The essence of the MDT model that resulted from the engagement work is to provide diabetes care for our most complex and poorly controlled diabetic patients (case selection set as HbA1c >70) with a collaborative, joint-working approach.  We hold weekly face to face joint clinics based at our local community hospital, Queen Victoria Memorial Hospital, where we have obtained access to consulting space. Both our PCN office and some PCN consulting space, as well as the KCHFT team are based here, and strategically as a PCN we are trying to develop this venue as the centre for our PCN level services where possible. The combined team see patients from across the PCN, involving practice diabetes nurses, community specialist diabetes nurses, dietitians, and access to podiatry, and improving access to psychological therapies (IAPT) services, as well as to our local One You lifestyle support service.  

Housebound cases are also discussed in the MDT, to give the same expertise of care to those who cannot attend; the community nurses who look after the patients usually attend those meetings.     

As far as possible, this is a comprehensive clinic, with all work up investigations carried out before the clinic date, thus ensuring all the diabetes standards of care ​are met for all patients who attend the clinic.    

The clinic has very low non-attendance rates. There is a proactive patient selection and booking system, led by the practice diabetes nurses, who explain the MDT process, and encourage attendance. Our experience is that this direct intervention by clinicians, rather than sending letter invitations for example, has been well received by patients, and has led to good engagement including in those who previously had been harder to reach, or who were not routinely accessing care.  

On a monthly basis, this team comes together for a wider MDT clinic including a PCN GP, and a consultant diabetologist from the acute trust, to discuss the most complex cases, where treatment plans and clinical decisions can be made. 

By doing this, we hope the MDT model will achieve two outcomes. Firstly, diabetes care will improve, resulting in better health outcomes for our patients. Secondly, and in my view just as importantly, is the true collaboration of PCN level clinicians form multiple providers, sharing ideas, learning and developing knowledge and skills. For too long we have talked about breaking down silo working, and collaboration, but this is genuinely providing a team of staff from multiple employing organisations, all with the same goal, namely working together as the ‘Herne Bay Diabetes MDT’ with our patients.​ 

Clinical outcomes for any change in diabetes care have to be viewed on multiple time-lines. Often, the health system will look for near-term savings in order to justify investment, yet for diabetes, many of these savings may not materialise for many years, when the amputation, or dialysis treatment, for example, is then prevented.
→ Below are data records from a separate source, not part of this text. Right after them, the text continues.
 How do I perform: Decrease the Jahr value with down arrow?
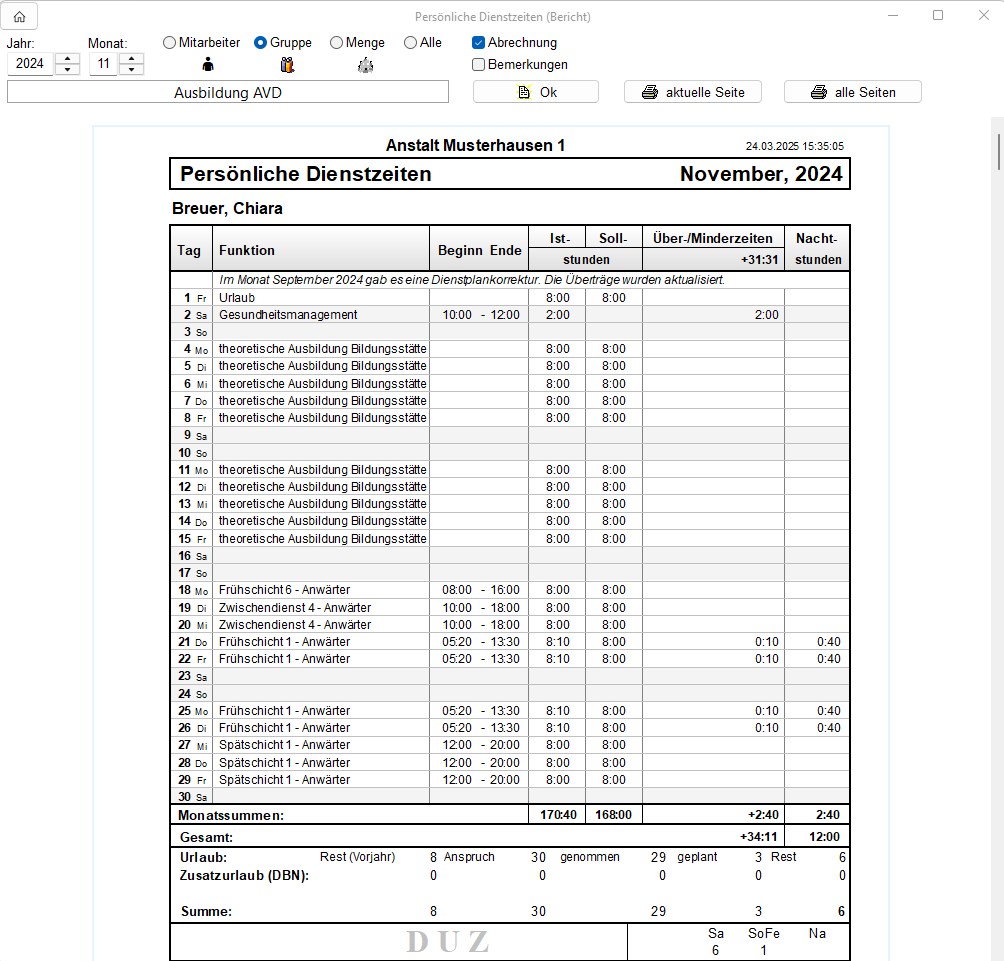tap(68, 69)
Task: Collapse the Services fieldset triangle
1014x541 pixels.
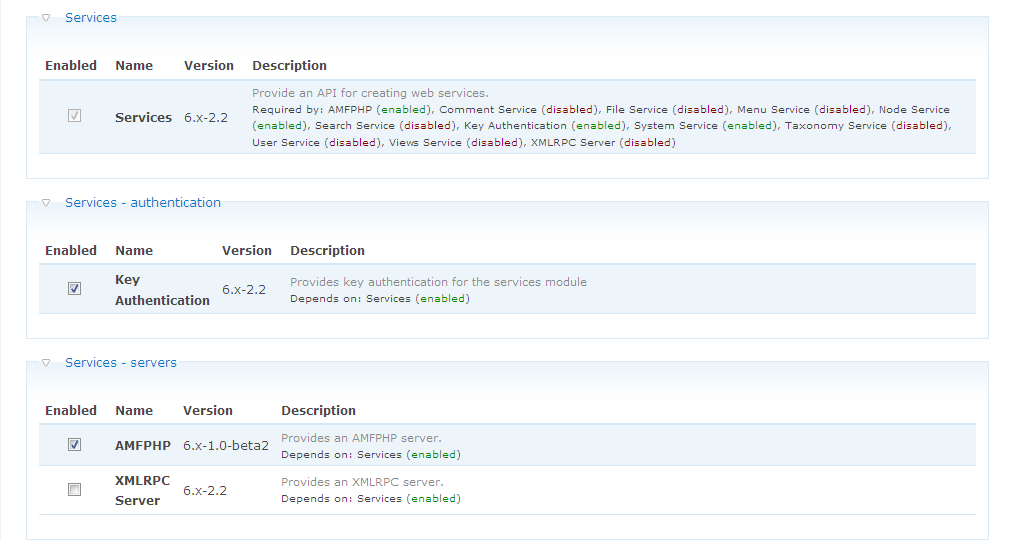Action: pos(46,18)
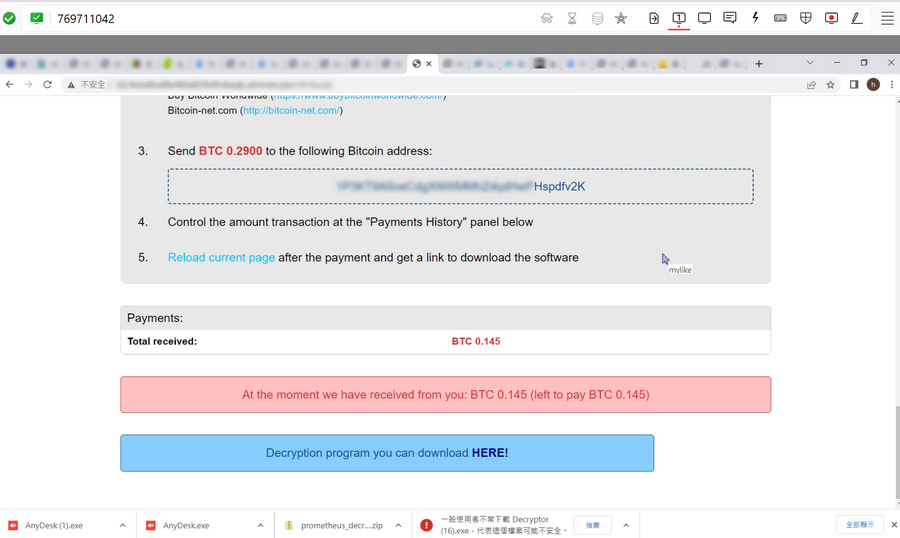This screenshot has height=538, width=900.
Task: Open the display settings monitor icon
Action: pyautogui.click(x=704, y=18)
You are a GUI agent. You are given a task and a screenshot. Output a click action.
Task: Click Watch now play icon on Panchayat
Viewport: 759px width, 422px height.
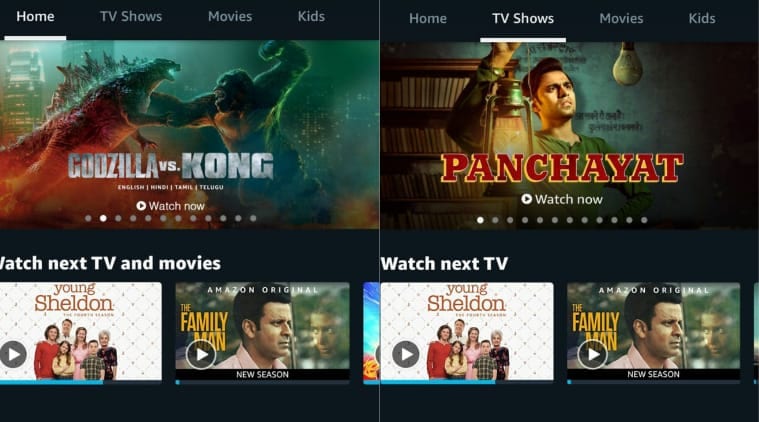click(x=527, y=199)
Of course, this has not been running long enough show any impact on these longer-term outcomes.  We do have a number of near-term outcomes though, which are very encouraging.   

It is hoped that if these results continue, and are maintained, then one could suggest that the longer-term health benefits to our patients (and therefore savings to the health economy) will occur.   

Data from April 2022 show patient reported confidence in managing their diabetes improved 32% after engaging with the MDT clinic. Three month follow up Hba1c data after MDT clinic attendance has shown 62% of patients showing a reduction in HbA1c, with some stand-out reductions of 144 to 60, and 108 to 56. 

Given that the cohort of patients attending this clinic have been the most difficult to control in the framework of the existing service provision, and who often had barriers to accessing this care, this new model of care certainly seems, from early data, to have provided significant benefit to this specified population.      

Importantly, as clinical director of the PCN, the true collaboration and team ethos of all our clinicians, managers and support staff involved in this project is most inspiring. Having developed a genuine relationship-based team, who know each other, working together towards the same objectives regardless of which organisation they are employed by, is extremely encouraging; not only for this project, but for developing collaborative working across other clinical areas moving forward.